Especialistas em investimentos apontam que atitudes semelhantes estejam sendo tomadas por pais ao redor dos Estados Unidos.
Sonho de consumo
As perdas das famílias preocupam as universidades, que viram aumentar os pedidos para programas de auxílio estudantil, como bolsas de estudo, bolsas de trabalho e empréstimos.

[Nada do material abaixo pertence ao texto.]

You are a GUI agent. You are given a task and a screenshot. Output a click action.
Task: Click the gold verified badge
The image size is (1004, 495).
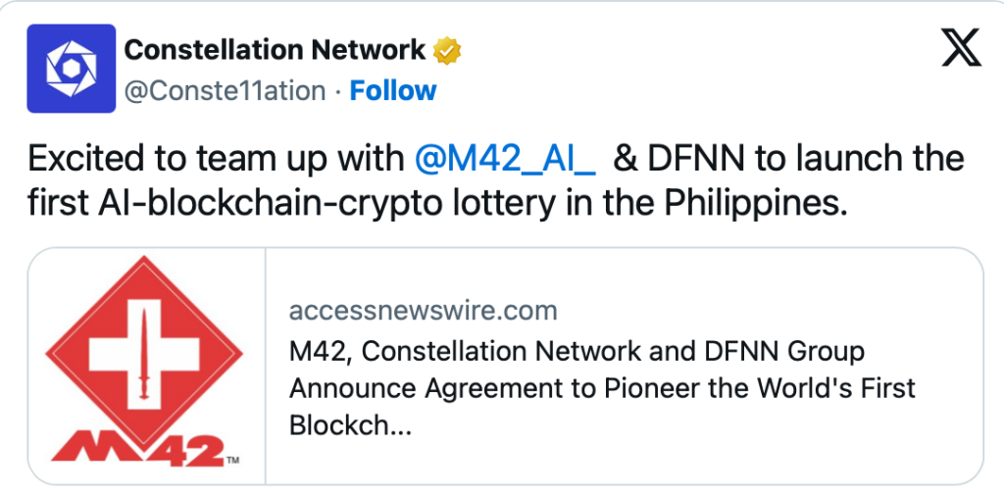(x=448, y=50)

Na Lake Forest College, perto de Chicago, os pedidos ao Centro de Ajuda Financeira subiram 20%. Ao mesmo tempo, teme-se que a verba do programa diminua, já que ele é mantido, em parte, com doações, e o volume das contribuições tende a refletir os momentos da economia. "Mais pessoas estão preocupadas em como subsidiar o estudo dos filhos, mas não temos dinheiro", disse Jerry Cebrzynski, diretor do centro.
Nos Estados Unidos, mesmo as universidades públicas cobram dos alunos. A anuidade na Universidade de Berkley, que é mantida pelo Estado da Califórnia, custa perto de US$ 30 mil.
Já a Universidade de Idaho cobra US$ 15 mil por ano --metade de uma de primeira linha, mas já o suficiente para que o diploma seja um sonho de consumo.